2022年07月29日 公開
一門が次々と自害、討ち死にしていく中、船上で大長刀を振り回し、敵兵をなぎ倒していく平家の武者がいた。「王城一の強弓・精兵」とうたわれた猛将・能登守教経である。
教経は教盛(清盛の弟)の次男で、内乱が始まった時は21歳の若武者であった。都落ち前は、北陸道追討の副将軍として名がみえるだけである。
教経の活躍が始まるのは都落ちの後だ。水軍を率いて安芸、備前、淡路、紀州と転戦し、敵対勢力を次々と倒して平家の勢力回復に貢献した。
個人の武勇も傑出しており、屋島の戦いでは義経の側近・佐藤継信を一矢で倒し、壇ノ浦では船上で義経を追い詰めて「八艘飛び」の逸話を生んだ。そして最期は、敵将2人を道連れに、「死途の山の供をせよ」といって海に飛び込んだという。
これら『平家物語』が描く教経の武勇譚には、多分に誇張も混ざっているだろう。しかし、敵味方を問わず多くの人々が、平家軍の強さや勝利への執念、一門がもつ武家としての誇りを認めていたからこそ、こうした逸話が生まれ、語り継がれたのではないだろうか。

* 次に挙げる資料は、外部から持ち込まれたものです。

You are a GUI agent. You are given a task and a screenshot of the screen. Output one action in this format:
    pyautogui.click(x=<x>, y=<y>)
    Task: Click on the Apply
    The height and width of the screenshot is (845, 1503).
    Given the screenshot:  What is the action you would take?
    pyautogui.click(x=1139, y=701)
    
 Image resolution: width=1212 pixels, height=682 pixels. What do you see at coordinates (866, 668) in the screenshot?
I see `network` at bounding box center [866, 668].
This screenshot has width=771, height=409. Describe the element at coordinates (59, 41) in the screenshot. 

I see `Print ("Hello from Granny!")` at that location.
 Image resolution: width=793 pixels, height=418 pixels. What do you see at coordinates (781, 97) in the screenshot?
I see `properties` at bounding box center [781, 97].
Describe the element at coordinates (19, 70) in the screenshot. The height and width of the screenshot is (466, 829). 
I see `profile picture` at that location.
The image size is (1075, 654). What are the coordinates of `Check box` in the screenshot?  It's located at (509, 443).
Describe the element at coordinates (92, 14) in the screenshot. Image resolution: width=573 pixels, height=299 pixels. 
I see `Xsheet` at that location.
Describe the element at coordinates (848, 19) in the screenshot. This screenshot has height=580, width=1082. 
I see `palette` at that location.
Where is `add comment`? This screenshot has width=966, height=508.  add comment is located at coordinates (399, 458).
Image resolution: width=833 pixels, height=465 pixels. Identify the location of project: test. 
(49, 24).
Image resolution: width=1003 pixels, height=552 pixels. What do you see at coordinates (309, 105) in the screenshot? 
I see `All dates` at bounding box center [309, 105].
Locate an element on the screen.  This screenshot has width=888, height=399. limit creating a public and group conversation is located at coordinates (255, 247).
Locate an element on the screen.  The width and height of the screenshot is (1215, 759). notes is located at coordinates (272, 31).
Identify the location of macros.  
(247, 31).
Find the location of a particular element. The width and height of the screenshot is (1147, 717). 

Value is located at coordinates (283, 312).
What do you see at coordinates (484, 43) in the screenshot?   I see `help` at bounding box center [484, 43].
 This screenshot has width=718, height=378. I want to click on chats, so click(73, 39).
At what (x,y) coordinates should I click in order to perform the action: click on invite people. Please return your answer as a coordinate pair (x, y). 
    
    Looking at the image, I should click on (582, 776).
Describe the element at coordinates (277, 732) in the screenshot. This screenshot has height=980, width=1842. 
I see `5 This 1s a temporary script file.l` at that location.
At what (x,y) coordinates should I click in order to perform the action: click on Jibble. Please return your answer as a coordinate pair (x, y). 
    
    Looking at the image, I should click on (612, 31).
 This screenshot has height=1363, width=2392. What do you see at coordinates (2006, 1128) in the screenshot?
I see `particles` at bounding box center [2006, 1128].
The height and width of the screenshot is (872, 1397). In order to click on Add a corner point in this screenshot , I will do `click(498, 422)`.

壇ノ浦の戦いの前、総司令官の平知盛は、次のように告げて味方を鼓舞したという。
「並びなき名将、勇士といえども運命が尽きれば力は及ばない。しかし、武名だけは大切にせよ。東国の者どもに弱気を見せるな。今をおいて命を捨てる時はない」
この言葉どおり、平家の武将たちは敗北必至と知りながら、武士としての名誉を重んじて戦い、滅びていった。一ノ谷・壇ノ浦で見せた平家一門の戦いぶりは、文武両道を体現した華麗なる一族の最期の輝きだったのである。